Fact 2: Morphine DOES NOT cause addiction in cancer patients.
Morphine is prescribed by trained palliative physicians, only when a thorough evaluation of the patient has been made. The purpose of the morphine is to provide the symptom relief that will help the patient live each day with as much comfort as possible. The patient is prescribed morphine for pain relief just as much as a diabetic /hypertensive is prescribed medications to control diabetes/ hypertension. There is constant monitoring and evaluation for dose adjustment as with diabetic/ hypertensive medications. Patients are educated regarding how to take morphine. One tablet of morphine will not be able to take away the pain for the whole day. This will be explained by the Palliative physician. Requiring morphine more than once a day is not addiction. Addiction only occurs when people have no pain, and they abuse morphine and related opioids by using it for pleasure and need to feel high. This is never the case with cancer patients. Their need for morphine is to be free of pain and to live each day without the fear of pain and distress. There are other opioids other than morphine, and the above information applies to all of them.
Myth 3: Using morphine will shorten life.
Fact 3: Morphine DOES NOT shorten life.
Morphine and other opioids are prescribed in the right doses individualized for each patient. There is constant monitoring of the patient and the dosage of medications. The goal of treatment is to relieve the pain, encouraging the patient to be independent as far as possible. This improves the quality of life, thus improving the quality of its length.
Myth 4: Morphine will take away the sharpness of my mind and make me drowsy.
Fact 4: Morphine helps relieve symptoms, hence allowing to rest, nourish and recuperate well.
Morphine will help a person to a great extent, be free of the fear of pain and other symptoms, thus allowing them to rest well. Good sleep helps in rejuvenating the person physically, emotionally and psychologically, allowing them to interact, socialise and have independence and dignity.
Myth 5: Morphine will lose its effectiveness over time, and there will be no medicine to treat my pain later on if my pain is worse.
Fact 5: Morphine is titrated according to the individual need of the patient and WILL NOT lose its effectiveness.
Morphine is started at the minimum dose that is required to achieve adequate symptom control. The dose will need to be increased as the disease progresses and symptoms worsen. The dosage titration as it is called will not allow the morphine to lose its effectiveness. The palliative physician is trained to assess the requirement and will speak to the family regarding the prescribed medications and the way to administer them for maximum benefit for the patient. When chemotherapy or radiation therapy reduces or eliminates pain, the dose of morphine/ other opioids will be reduced and, in some instances, will be stopped.

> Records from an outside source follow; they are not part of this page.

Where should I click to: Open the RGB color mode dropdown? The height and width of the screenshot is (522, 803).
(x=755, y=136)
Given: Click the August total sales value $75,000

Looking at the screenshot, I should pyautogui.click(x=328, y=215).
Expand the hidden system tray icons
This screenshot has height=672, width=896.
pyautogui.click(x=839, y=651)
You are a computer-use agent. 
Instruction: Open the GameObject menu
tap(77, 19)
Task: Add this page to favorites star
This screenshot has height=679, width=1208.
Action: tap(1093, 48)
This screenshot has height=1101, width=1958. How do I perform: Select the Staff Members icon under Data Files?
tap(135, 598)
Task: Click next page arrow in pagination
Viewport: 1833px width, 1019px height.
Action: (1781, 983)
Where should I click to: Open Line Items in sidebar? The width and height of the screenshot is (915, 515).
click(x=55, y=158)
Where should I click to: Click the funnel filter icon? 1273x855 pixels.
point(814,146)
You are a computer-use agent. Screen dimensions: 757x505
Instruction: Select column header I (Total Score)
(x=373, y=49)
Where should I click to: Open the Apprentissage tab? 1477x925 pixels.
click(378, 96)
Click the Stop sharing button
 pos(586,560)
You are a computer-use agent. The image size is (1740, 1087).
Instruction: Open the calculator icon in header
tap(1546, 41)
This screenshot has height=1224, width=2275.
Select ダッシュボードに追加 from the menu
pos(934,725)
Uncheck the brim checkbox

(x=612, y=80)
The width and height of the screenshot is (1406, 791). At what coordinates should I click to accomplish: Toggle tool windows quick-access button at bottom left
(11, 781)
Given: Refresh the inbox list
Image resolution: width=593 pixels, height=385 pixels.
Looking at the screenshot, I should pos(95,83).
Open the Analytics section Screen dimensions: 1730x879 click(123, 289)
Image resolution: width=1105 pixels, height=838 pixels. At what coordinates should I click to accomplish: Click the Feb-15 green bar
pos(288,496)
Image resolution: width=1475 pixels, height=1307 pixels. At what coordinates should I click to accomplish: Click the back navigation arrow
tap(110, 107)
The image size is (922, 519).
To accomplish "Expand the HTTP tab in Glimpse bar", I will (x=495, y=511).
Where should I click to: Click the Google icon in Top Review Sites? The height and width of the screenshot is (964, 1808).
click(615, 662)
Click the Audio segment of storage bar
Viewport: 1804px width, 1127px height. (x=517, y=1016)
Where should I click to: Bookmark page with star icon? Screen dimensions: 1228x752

Hence, the dosage is titrated as per the requirement of the patient. Subsequent episodes of pain if any, will be evaluated and medicines prescribed as needed.
Myth 6: Taking Morphine will take away all kinds of pain caused by cancer.
Fact 6: Morphine WILL NOT take away all pains caused by cancer.
Physical pain experienced during cancer is of different types. Morphine alone will not be able to take away all types of pain. Your palliative physician will prescribe other medications which will need to be taken along with morphine. This will be explained to you.
Myth 7: Morphine will have side effects and won’t it affect my kidneys and liver?
Fact 7: Morphine WILL NOT AFFECT your kidneys or liver. Just as all other medicines, morphine has side effects which are easily managed.
Morphine side effects are easily managed. Constipation is a major concern. How to manage this will be explained to all patients who are prescribed morphine. If there are any specific concerns, you should not hesitate to ask your palliative physician. Fear of the unknown and ‘google’ information should not prevent any patient, suffering from the painful effects of cancer, from accessing morphine. It is their RIGHT TO BE FREE FROM PAIN AND SUFFERING.